Give Gov. Abbott some credit…but not too much. When the need arises, he can talk tough, especially on the eve of a reelection campaign. But most of the issues that cross the governor’s desk require more than talk, and that includes special education. And that’s where he still falls short.
When the federal government announced Thursday that Texas had violated federal law by denying tens of thousands of Texas children access to special education services, Abbott promptly issued a sternly worded letter blaming school districts for a “dereliction of duty” and directing Education Commissioner Mike Morath to begin preparing an “initial corrective action plan” within seven days.
“Parents and students across our state cannot continue waiting for change,” he wrote.
But then what, governor?
The Texas Education Agency shares blame for the special education fiasco, but it isn’t the real culprit. Neither are school districts. TEA quietly imposed an arbitrary cap on special education enrollment years ago, before Morath became commissioner or Abbott became governor. The cap, which was removed last year, was a symptom of a deeper problem – the inadequate state funding of special education services and other public education programs.
Abbott couldn’t do anything about education funding back then, but he can now, and so far he has refused to do so. During three legislative sessions as governor over the past three years, Abbott has shut the door on efforts to give public schools the level of state resources they need for special education and a host of other services.

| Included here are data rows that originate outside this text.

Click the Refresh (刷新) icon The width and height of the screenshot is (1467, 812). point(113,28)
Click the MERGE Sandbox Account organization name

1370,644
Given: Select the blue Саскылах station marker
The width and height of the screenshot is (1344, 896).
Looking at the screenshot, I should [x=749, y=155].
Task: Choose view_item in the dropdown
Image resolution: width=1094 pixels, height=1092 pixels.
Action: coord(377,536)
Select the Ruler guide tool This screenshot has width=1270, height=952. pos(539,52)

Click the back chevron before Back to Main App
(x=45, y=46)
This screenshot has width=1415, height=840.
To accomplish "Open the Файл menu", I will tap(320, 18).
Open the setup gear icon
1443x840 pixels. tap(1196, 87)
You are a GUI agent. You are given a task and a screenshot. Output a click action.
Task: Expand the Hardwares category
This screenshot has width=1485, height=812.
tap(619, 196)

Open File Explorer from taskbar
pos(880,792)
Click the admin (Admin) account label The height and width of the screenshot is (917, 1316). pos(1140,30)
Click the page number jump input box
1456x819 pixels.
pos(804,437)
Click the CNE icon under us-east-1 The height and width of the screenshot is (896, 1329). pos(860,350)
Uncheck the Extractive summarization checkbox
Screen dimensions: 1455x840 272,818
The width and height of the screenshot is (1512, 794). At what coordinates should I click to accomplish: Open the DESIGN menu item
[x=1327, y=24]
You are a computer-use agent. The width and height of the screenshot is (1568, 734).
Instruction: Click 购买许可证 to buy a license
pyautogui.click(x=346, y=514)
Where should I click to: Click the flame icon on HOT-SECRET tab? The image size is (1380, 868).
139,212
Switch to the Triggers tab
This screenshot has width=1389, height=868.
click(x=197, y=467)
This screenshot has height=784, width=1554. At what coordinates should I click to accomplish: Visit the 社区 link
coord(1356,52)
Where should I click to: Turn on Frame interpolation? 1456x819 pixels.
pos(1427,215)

Most recently, during last summer’s special session, Abbott’s “answer” for special education families was a plan to take tax dollars away from public schools and turn it over to private schools in the form of tuition vouchers. Fortunately, the House killed that idea, which ignored the fact that many private schools don’t provide comprehensive special education services and don’t want to. Abbott and Lt. Gov. Dan Patrick, meanwhile, slammed the door on legislation passed by the House to increase public school funding.
In the wake of the new federal report, Morath plans to beef up special education support staff and take what other steps he can – within budget constraints set by Abbott and the Legislature.
And Abbott will continue to talk and blame everyone else for the problem.